Blog Post

Software development projects - why do some projects fail?


It’s always interesting to hear about a software project that’s gone wrong. Not because of schadenfreude but because it’s interesting to see how the reasons are often very similar; there’s a small set of things that cause big problems on a project. The good news is they are easy to avoid if you do a bit of careful planning.

What are the reasons?

  1. No real business case or poor buy-in from senior stakeholders. A project needs strong foundations - it needs a good business case and it must have buy-in from senior staff. It gets harder and harder to manage a project if the people above you either don’t understand it or privately think it isn’t worthwhile. Every project needs a project board that meets regularly look at the project in a wider business context.

  2. Poor planning - that usually means the requirements are just not understood. Software can be complicated - not a technical level but at a business process level. It can take time to unpick what a client really wants and then design software that works across the different user groups. Fairly simple business processes can turn into complicated workflows when multiple teams are involved. Pressure to keep the price down during the sale and unreasonable deadlines can make it even harder for the project manager to get to grips with real complexity. Plan the project carefully - talk to all stakeholders - and set aside reasonable contingency.

  3. A team that won’t (or feels it can’t) pass on bad news to the project manager. There’s always somebody on a development team that knew the project was going to fail before the project manager did. The right team culture encourages open discussion of problems. A list of issues and risks that gets a slot on the agenda at the team meeting is a good way to get people to open up about problems that they know put the project at risk.

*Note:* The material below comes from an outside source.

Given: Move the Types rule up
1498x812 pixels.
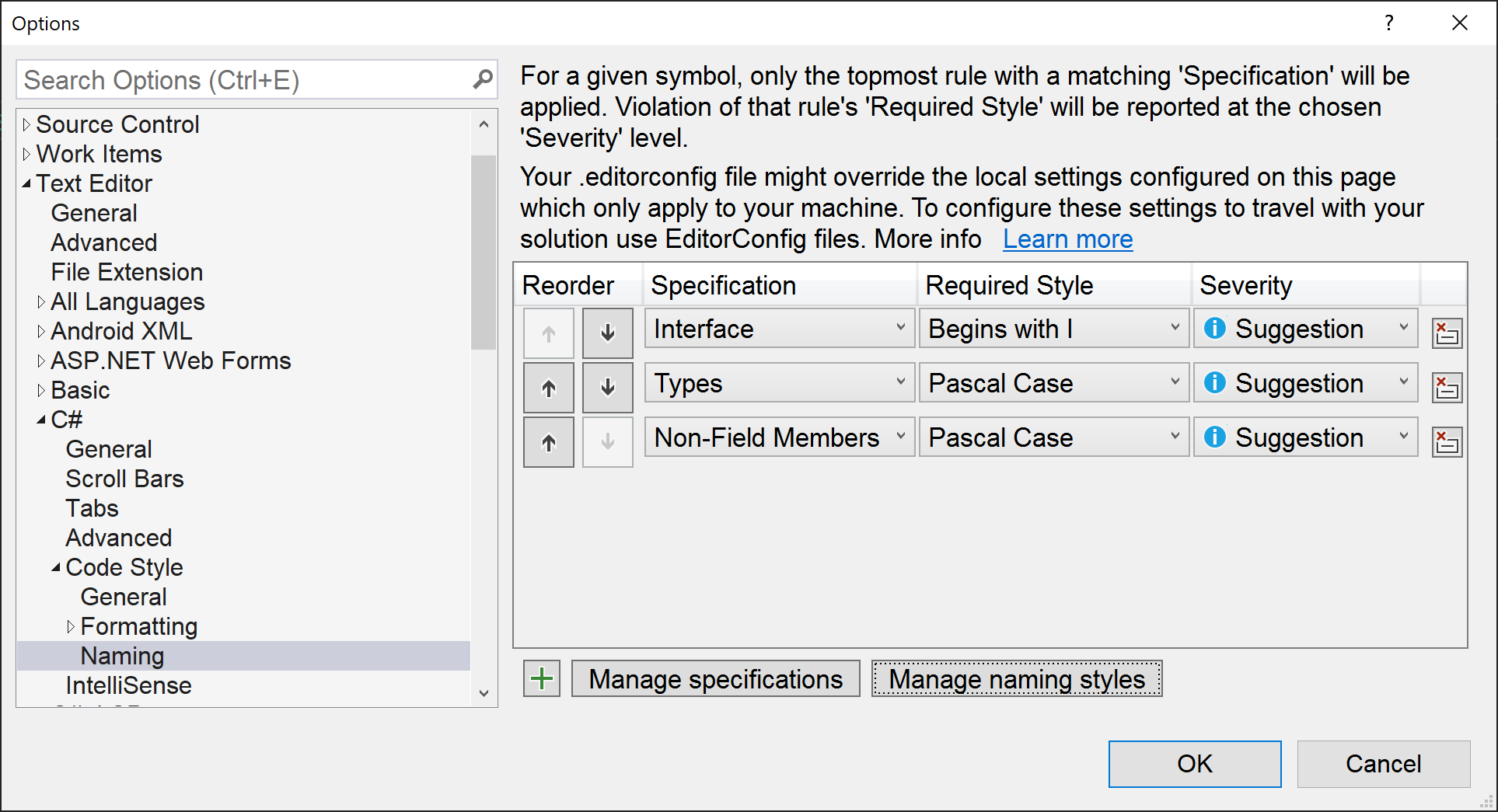Looking at the screenshot, I should (549, 388).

  4. A lack of technical expertise in the development team. Every development team needs at least one or two seriously good developers. They are more productive - maybe 5 times or more productive than the least experienced members of the team - and they have broad project experience and are more likely to spot and then flag up potential problems early. Inexperienced teams flounder and find it hard to give honest estimates when the project begin to slip. Make sure you’ve got sufficient technical expertise in the team.

  5. A badly organised client team. Clients need good management. Either they have their own project manager or you have to do it for them - you organise the client, get them to clarify requirements and make sure they are happy when they review work in progress. Things go awry - budgets and schedules - when clients begin to struggle to manage their own internal stakeholders. A complex fixed-price software development for a client with multiple internal & external stakeholders needs careful management.

Another interesting thing about projects that go wrong is that you can always point to something in Prince2 that, if you’d done it right, would have prevented the problem from occurring. Prince2 sometimes gets a bad press - too bureaucratic, too many processes and controls, not agile - but there is a lot that’s good about it. Breaking projects down into stages, lists of issues and risk registers all make sense. The trick is to pick the right tools, match them to your project and then use them with the team in a way that facilitates progress rather than one that creates an extra layer of admin.